Segment Start: Data shown
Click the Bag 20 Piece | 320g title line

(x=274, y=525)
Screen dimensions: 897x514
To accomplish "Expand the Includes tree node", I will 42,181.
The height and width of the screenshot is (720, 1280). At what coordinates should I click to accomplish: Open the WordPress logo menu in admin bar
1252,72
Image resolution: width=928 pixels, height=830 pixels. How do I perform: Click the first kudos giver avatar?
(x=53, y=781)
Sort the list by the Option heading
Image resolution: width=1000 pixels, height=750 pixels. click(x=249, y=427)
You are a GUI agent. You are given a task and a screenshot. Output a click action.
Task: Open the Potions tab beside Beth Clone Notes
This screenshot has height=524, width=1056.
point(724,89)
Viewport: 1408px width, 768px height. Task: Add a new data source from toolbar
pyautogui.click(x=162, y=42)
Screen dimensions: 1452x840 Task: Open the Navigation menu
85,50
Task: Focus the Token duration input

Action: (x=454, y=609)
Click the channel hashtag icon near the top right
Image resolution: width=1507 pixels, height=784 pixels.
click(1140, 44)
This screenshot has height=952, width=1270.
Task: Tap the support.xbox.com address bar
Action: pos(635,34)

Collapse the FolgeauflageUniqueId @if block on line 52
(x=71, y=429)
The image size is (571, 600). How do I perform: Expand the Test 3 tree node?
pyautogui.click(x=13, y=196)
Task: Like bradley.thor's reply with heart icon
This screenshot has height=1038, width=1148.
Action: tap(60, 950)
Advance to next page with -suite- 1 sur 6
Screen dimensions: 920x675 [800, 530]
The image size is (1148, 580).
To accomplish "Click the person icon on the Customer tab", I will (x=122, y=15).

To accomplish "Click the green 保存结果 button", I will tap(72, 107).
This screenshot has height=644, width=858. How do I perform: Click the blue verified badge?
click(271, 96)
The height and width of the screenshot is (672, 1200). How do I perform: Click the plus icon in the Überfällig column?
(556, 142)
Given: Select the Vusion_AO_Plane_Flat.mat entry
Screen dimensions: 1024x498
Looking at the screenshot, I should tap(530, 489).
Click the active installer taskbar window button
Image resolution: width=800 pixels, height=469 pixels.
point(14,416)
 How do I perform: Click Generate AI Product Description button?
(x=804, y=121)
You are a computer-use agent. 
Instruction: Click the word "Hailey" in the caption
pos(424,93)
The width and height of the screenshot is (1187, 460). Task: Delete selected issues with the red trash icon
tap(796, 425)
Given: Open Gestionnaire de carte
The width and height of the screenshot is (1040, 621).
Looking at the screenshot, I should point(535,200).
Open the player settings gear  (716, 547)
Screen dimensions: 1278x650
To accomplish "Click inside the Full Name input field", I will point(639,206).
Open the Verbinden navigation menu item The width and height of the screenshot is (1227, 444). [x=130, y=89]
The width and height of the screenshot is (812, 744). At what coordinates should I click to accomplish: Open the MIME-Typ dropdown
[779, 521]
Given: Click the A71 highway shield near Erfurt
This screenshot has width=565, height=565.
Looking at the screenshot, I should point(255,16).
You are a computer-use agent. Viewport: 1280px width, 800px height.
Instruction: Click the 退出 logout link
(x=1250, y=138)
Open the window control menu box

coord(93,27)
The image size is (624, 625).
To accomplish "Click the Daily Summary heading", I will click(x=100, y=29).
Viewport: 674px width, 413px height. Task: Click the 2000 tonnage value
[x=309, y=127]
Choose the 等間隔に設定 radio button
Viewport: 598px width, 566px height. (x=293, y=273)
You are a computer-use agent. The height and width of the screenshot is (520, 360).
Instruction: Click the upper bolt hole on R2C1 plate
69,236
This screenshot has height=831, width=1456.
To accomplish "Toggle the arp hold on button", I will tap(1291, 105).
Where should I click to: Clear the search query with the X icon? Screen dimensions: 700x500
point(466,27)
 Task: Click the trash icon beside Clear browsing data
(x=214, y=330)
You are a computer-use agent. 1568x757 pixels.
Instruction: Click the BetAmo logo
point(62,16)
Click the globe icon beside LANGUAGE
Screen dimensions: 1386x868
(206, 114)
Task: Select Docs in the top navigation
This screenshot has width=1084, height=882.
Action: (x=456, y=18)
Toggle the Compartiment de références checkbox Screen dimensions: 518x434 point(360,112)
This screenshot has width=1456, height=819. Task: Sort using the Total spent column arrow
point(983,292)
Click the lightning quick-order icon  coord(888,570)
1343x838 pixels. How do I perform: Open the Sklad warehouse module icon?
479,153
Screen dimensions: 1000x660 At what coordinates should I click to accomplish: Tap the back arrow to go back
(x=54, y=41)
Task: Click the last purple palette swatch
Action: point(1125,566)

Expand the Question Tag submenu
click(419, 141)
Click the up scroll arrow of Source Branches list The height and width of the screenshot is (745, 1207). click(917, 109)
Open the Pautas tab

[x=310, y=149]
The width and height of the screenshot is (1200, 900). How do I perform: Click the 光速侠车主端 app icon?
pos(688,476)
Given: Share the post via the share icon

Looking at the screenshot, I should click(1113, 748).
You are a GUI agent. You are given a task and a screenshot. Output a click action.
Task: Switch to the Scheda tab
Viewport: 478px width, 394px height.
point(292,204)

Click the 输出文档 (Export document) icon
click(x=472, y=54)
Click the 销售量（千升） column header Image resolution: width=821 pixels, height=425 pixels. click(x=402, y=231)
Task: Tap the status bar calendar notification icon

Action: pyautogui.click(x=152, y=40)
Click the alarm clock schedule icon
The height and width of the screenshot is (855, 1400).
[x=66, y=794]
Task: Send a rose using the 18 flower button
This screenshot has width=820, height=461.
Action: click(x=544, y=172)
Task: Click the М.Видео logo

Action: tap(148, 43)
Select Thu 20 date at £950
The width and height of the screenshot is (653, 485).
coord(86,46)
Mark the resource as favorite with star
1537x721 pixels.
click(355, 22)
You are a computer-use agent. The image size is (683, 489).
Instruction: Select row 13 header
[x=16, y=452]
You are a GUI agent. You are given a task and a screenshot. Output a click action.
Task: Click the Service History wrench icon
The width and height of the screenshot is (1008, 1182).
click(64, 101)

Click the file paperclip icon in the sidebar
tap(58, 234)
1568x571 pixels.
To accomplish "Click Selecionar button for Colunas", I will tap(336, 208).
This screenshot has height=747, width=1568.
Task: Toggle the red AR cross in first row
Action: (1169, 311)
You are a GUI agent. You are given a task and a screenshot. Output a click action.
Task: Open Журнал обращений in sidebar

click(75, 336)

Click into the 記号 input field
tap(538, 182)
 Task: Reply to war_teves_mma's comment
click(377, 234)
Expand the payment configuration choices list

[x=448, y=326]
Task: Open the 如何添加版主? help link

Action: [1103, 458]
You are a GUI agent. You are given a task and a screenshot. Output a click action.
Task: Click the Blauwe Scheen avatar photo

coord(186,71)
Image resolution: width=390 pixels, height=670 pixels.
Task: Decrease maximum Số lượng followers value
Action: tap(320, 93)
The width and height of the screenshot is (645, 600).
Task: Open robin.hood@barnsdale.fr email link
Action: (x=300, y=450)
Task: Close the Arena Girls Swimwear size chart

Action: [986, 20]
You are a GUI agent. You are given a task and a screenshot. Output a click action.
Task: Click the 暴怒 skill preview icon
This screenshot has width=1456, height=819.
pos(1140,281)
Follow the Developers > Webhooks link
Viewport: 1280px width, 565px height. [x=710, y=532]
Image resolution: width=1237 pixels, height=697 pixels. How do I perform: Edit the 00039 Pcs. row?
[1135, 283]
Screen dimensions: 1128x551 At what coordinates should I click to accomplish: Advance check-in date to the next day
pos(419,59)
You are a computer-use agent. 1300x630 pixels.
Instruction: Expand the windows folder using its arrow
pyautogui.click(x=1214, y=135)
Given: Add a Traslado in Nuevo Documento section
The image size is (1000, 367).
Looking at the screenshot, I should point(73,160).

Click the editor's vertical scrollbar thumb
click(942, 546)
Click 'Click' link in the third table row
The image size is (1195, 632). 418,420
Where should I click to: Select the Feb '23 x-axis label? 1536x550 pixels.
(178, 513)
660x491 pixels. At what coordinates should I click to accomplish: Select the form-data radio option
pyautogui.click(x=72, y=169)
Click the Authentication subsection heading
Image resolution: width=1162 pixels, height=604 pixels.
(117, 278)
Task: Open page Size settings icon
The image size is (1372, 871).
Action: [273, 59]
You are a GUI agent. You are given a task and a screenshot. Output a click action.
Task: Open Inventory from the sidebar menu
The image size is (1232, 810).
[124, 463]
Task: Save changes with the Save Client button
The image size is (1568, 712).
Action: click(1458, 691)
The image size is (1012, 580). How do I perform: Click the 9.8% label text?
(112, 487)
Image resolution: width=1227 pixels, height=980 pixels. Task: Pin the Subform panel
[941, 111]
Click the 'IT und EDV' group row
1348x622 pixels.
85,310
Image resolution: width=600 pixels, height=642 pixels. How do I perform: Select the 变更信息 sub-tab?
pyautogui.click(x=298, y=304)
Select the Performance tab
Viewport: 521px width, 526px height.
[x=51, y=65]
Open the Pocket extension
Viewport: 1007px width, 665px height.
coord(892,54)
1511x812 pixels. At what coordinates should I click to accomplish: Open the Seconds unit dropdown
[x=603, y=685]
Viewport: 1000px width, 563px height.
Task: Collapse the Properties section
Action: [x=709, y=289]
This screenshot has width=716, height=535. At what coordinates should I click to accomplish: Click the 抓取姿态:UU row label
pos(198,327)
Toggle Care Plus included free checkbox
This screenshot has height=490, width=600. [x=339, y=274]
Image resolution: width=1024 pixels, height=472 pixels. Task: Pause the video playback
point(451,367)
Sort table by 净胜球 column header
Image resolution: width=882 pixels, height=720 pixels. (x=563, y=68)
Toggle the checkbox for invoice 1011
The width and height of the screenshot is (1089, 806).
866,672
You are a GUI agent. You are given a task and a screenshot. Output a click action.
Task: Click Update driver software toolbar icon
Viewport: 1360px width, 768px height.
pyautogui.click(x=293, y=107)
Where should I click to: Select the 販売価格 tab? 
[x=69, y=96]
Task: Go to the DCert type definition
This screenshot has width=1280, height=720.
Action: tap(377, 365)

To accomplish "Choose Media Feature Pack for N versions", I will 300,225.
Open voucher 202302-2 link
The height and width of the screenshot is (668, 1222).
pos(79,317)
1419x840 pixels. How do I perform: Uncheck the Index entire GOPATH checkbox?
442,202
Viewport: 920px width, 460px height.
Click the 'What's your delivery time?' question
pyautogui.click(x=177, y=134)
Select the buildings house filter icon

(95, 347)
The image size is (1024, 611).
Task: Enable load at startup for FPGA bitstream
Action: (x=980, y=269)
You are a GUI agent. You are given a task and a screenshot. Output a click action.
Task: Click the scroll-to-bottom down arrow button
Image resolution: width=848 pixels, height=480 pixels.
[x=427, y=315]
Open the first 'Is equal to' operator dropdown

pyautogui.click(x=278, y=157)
Segment End: Data shown
## Task details:
Retype, exactly and in full, the lines above from the one containing "The image size is (1012, 580)." through the one containing "Open the Pocket extension".

## Solution for this exercise:
The image size is (1012, 580). How do I perform: Click the 9.8% label text?
(112, 487)
Image resolution: width=1227 pixels, height=980 pixels. Task: Pin the Subform panel
[941, 111]
Click the 'IT und EDV' group row
1348x622 pixels.
85,310
Image resolution: width=600 pixels, height=642 pixels. How do I perform: Select the 变更信息 sub-tab?
pyautogui.click(x=298, y=304)
Select the Performance tab
Viewport: 521px width, 526px height.
[x=51, y=65]
Open the Pocket extension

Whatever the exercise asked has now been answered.